The only alternative left for mankind is discipline. Discipline is the only deterrent against the foreign installation. But by discipline I don’t mean harsh routines. I don’t mean waking up every morning at five-thirty and throwing cold water on yourself until you’re blue. Sorcerers understand discipline as the capacity to face with serenity odds that are not included in our expectations. For them, discipline is an art: the art of facing infinity without flinching, not because they are strong and tough but because they are filled with awe.
Sorcerers say that discipline makes the glowing coat of awareness unpalatable to the flyer. The result is that the predators become bewildered. I suppose that an inedible glowing coat of awareness is not part of their cognition, I suppose. After being bewildered, they don’t have any recourse other than refraining from continuing their nefarious task.
If the predators don’t eat our glowing coat of awareness for a while, it’ll keep on glowing. Simplifying this matter to the extreme, I can say that sorcerers, by means of their discipline, push the predators away long enough to allow their glowing coat of awareness to grow beyond the level of the toes. Once it goes beyond the level of the toes, it grows back to its natural size. The sorcerers of ancient sorcerers used to say that the glowing coat of awareness is like a tree. If it is not pruned, it grows to its natural size and volume. As awareness reaches levels higher than the toes, tremendous maneuvers of perception become a matter of course.

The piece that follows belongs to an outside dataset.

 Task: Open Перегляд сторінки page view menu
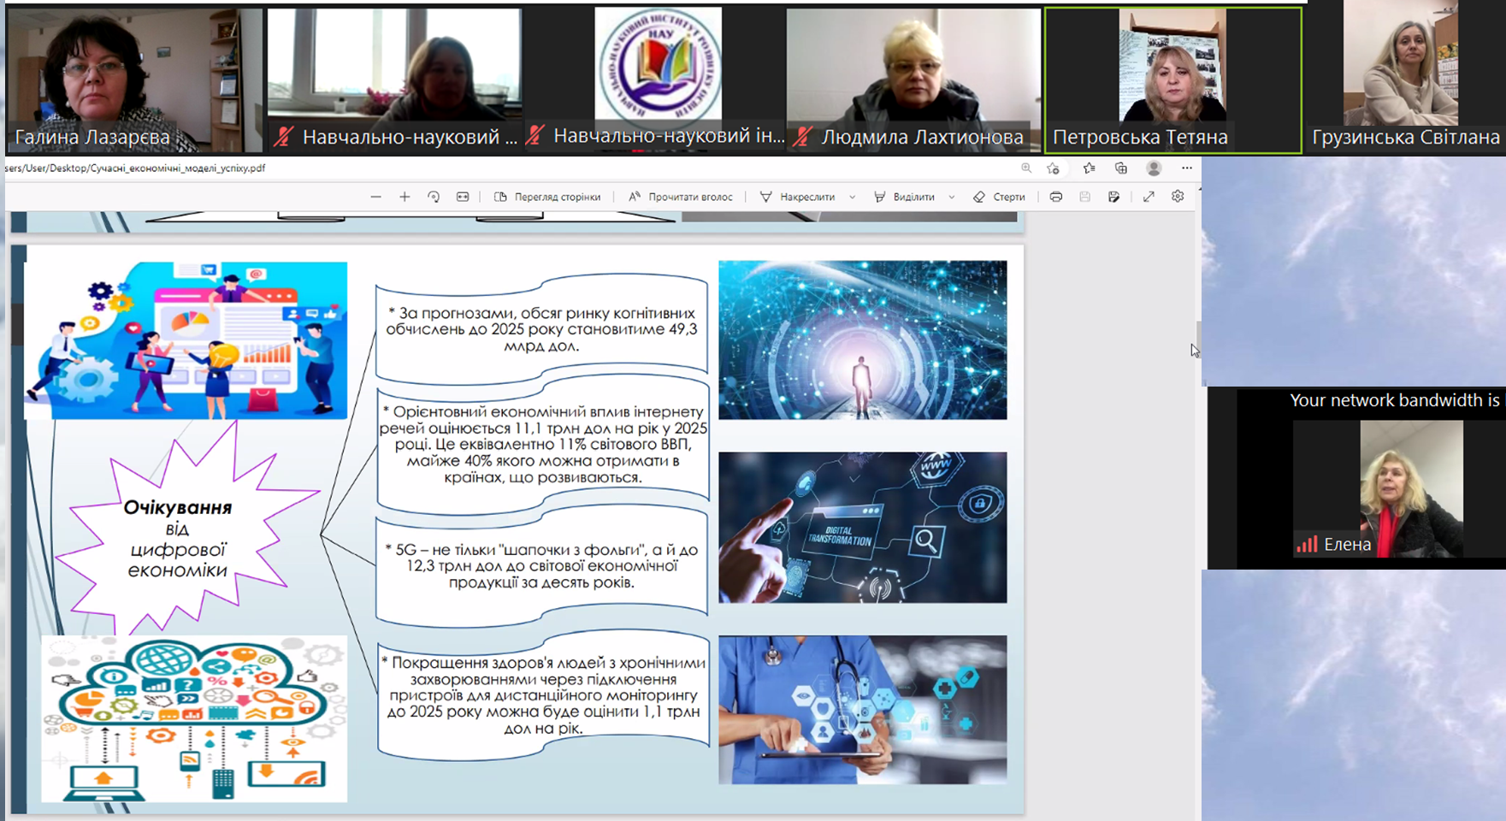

The grand trick of those sorcerers of ancient times was to burden the flyers‘ mind with discipline and inner silence. They found out that if they taxed the flyers‘ mind with inner silence, the foreign installation would flee, giving to them the total certainty of its foreign origin.
The real danger is that the flyers‘ mind may win by getting you tired and forcing you to quit by playing the contradiction between what it says and what I say.

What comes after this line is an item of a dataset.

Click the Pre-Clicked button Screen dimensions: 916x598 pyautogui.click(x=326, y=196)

You see, the flyers‘ mind has no competitors. When it proposes something, it agrees with its own proposition, and it makes you believe that you’ve done something of worth. The flyers‘ mind will say to you that whatever Juan Matus is telling you is pure nonsense, and then the same mind will agree with its own proposition. That’s the way they overcome us.
The foreign installation comes back, I assure you, but not as strong, and a process begins in which the fleeing of the flyers‘ mind becomes routine, until one day it flees permanently. A sad day indeed! That’s the day when you have to rely on your own devices, which are nearly zero. There’s no one to tell you what to do. There’s no mind of foreign origin to dictate the imbecilities you’re accustomed to.
This is the toughest day of a sorcerer’s life, for the real mind that belongs to us, the sum total of our experience, the tonal, after a lifetime of domination has been rendered shy, insecure, and shifty. Personally, I would say that the real battle of sorcerers begins at that moment. The rest is merely preparation.